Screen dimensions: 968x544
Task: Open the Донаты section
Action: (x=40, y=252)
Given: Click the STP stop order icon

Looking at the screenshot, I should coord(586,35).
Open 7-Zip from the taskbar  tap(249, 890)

* * *

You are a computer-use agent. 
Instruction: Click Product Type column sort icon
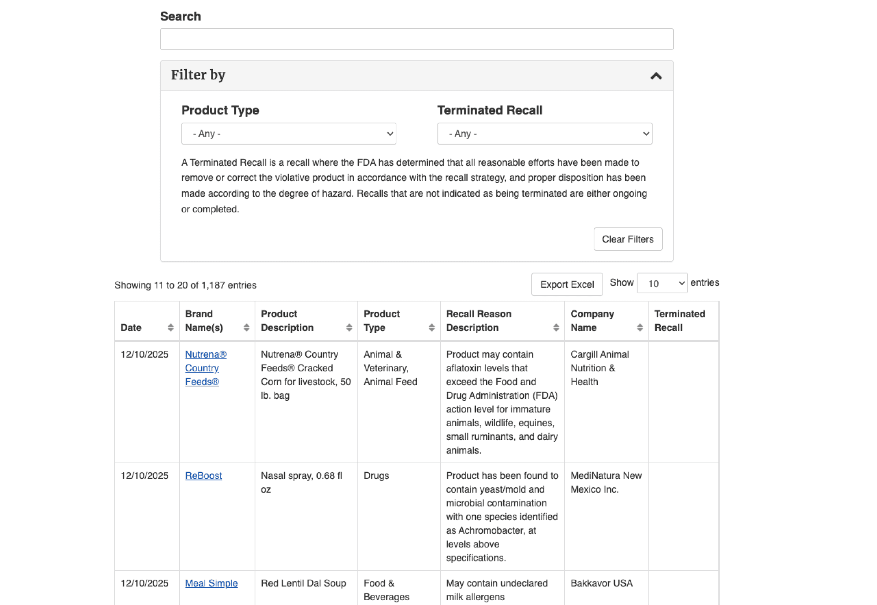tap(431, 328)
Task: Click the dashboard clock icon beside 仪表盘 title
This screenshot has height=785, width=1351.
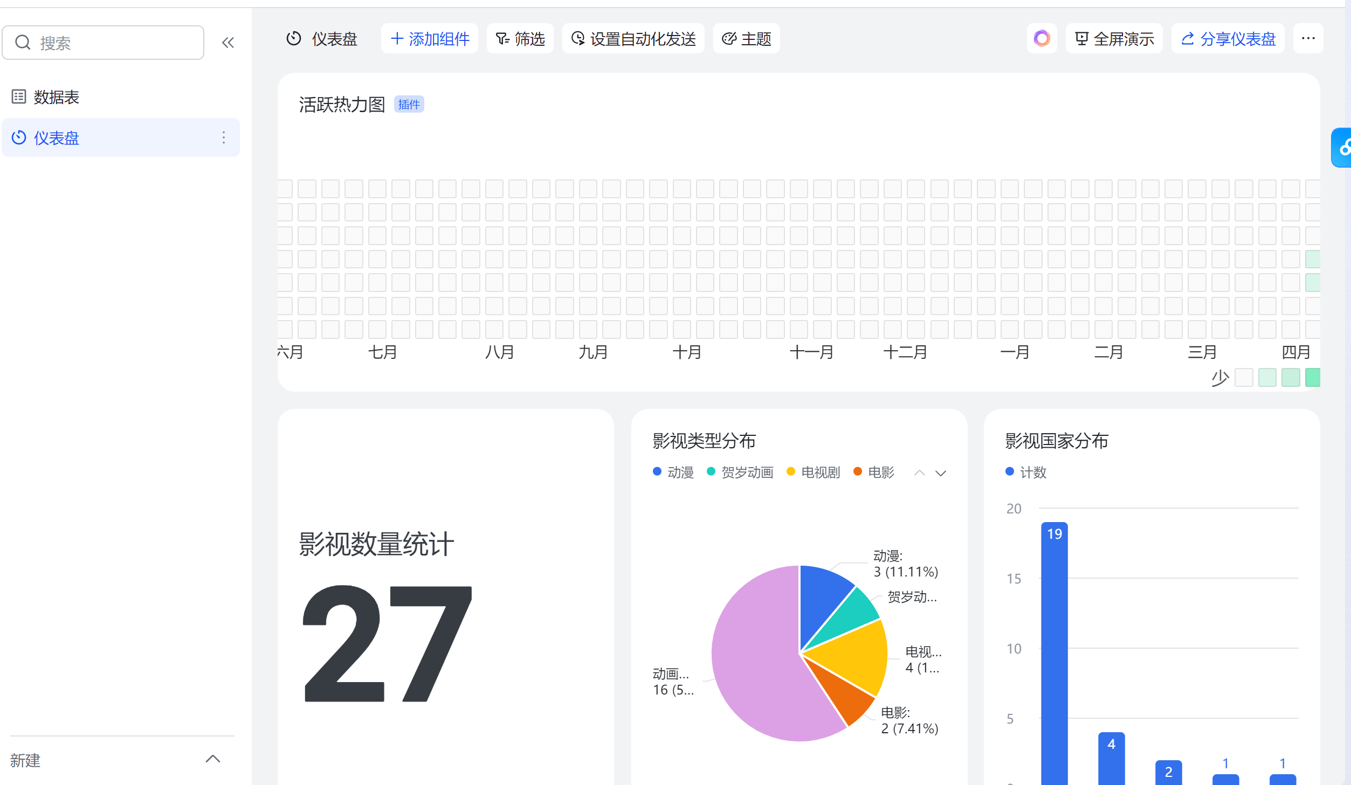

» **Activity**: Write out exactly the lines above between the line with "Given: Click the STP stop order icon" and the line with "Open 7-Zip from", inclusive, and nothing beyond them.

» **Finished task**:
Given: Click the STP stop order icon

Looking at the screenshot, I should coord(586,35).
Open 7-Zip from the taskbar  tap(249, 890)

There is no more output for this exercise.